= Work to complete =
Copy nothing from the entries below except the lines from the one containing "Open @theinformation handle on second tweet" through the one containing "Open the 'Адреса и телефоны' tab", and copy those exactly.

= Collected data entries =
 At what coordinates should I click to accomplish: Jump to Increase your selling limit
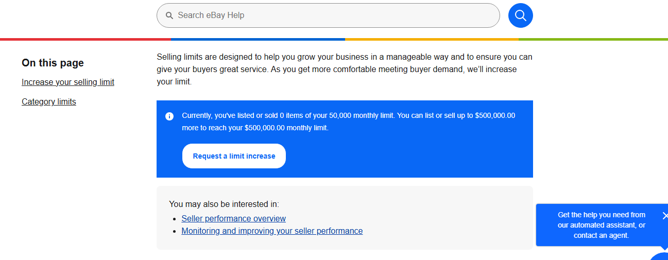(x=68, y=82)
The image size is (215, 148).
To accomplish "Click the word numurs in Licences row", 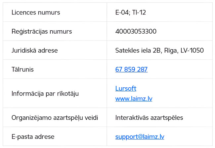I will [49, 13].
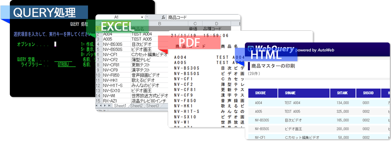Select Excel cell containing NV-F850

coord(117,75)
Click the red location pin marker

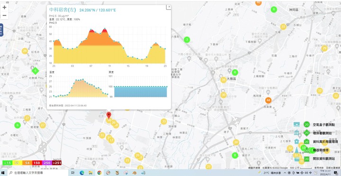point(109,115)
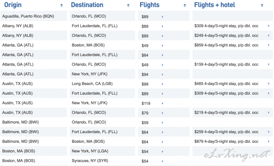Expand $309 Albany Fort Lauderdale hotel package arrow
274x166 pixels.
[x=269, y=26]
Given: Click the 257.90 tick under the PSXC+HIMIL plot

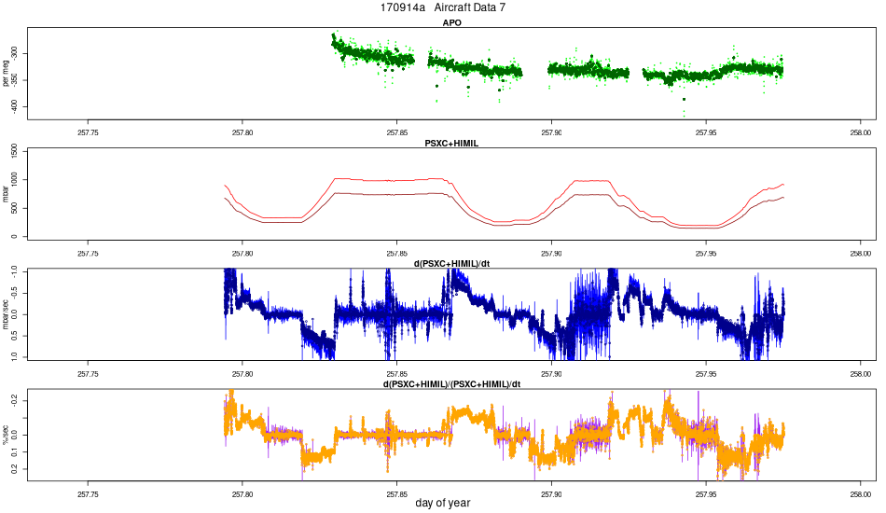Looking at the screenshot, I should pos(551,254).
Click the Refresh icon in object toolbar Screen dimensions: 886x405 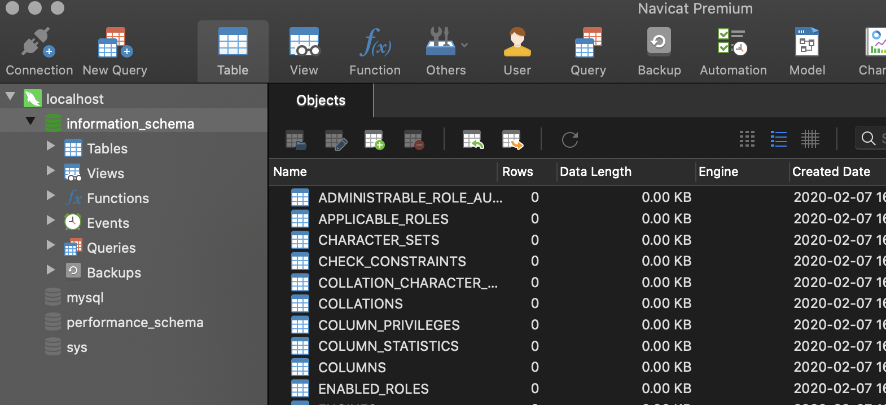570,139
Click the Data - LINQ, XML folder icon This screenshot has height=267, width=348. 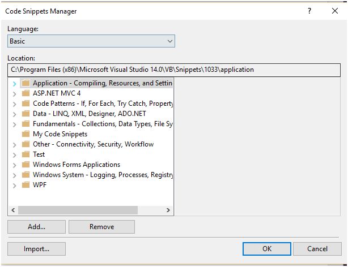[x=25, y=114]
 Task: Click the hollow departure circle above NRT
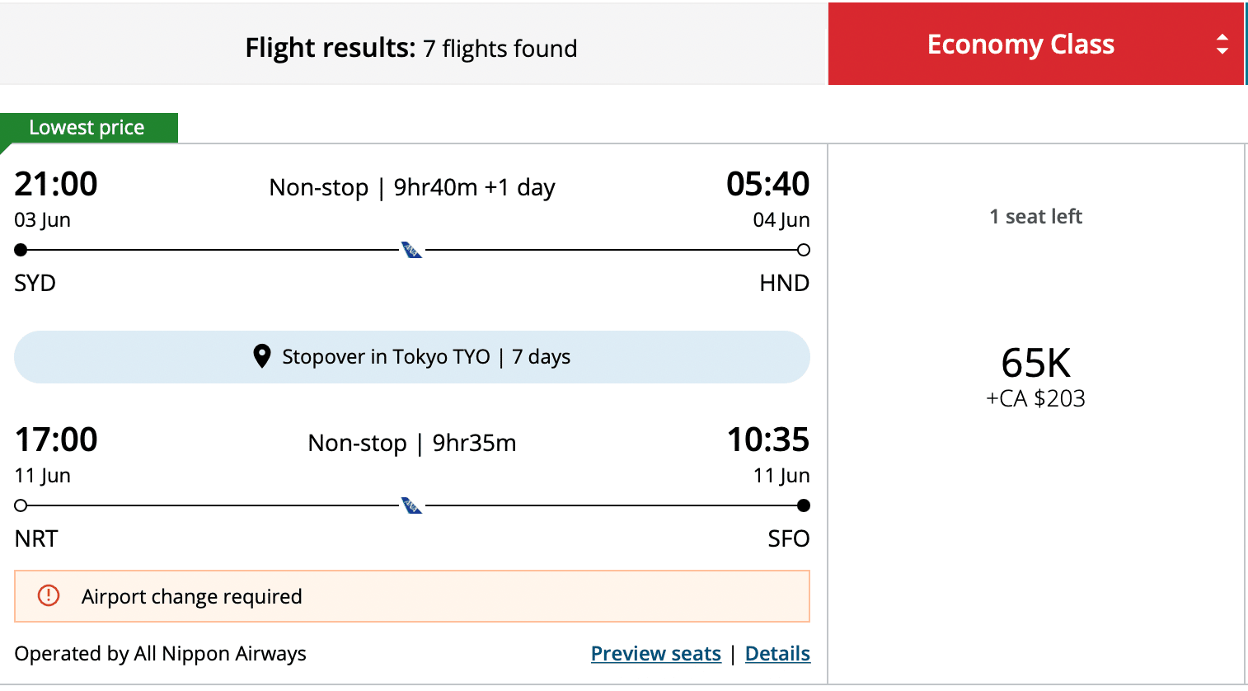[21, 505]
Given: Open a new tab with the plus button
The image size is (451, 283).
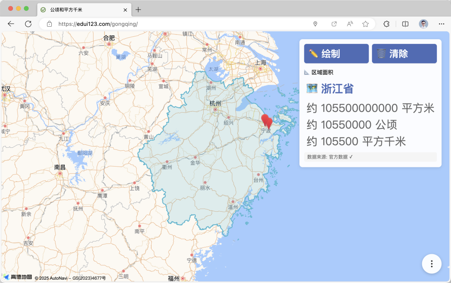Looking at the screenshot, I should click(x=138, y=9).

==

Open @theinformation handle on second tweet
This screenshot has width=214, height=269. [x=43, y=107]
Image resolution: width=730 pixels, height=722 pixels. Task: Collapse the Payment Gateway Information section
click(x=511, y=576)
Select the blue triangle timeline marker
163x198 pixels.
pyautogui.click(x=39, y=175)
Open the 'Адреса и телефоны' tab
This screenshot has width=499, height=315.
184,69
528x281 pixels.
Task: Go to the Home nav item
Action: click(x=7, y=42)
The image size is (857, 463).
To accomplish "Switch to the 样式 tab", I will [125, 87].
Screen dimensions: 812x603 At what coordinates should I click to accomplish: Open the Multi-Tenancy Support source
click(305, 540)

= Reply =
Open @theinformation handle on second tweet
This screenshot has width=214, height=269. [x=43, y=107]
Image resolution: width=730 pixels, height=722 pixels. Task: Collapse the Payment Gateway Information section
click(x=511, y=576)
Select the blue triangle timeline marker
163x198 pixels.
pyautogui.click(x=39, y=175)
Open the 'Адреса и телефоны' tab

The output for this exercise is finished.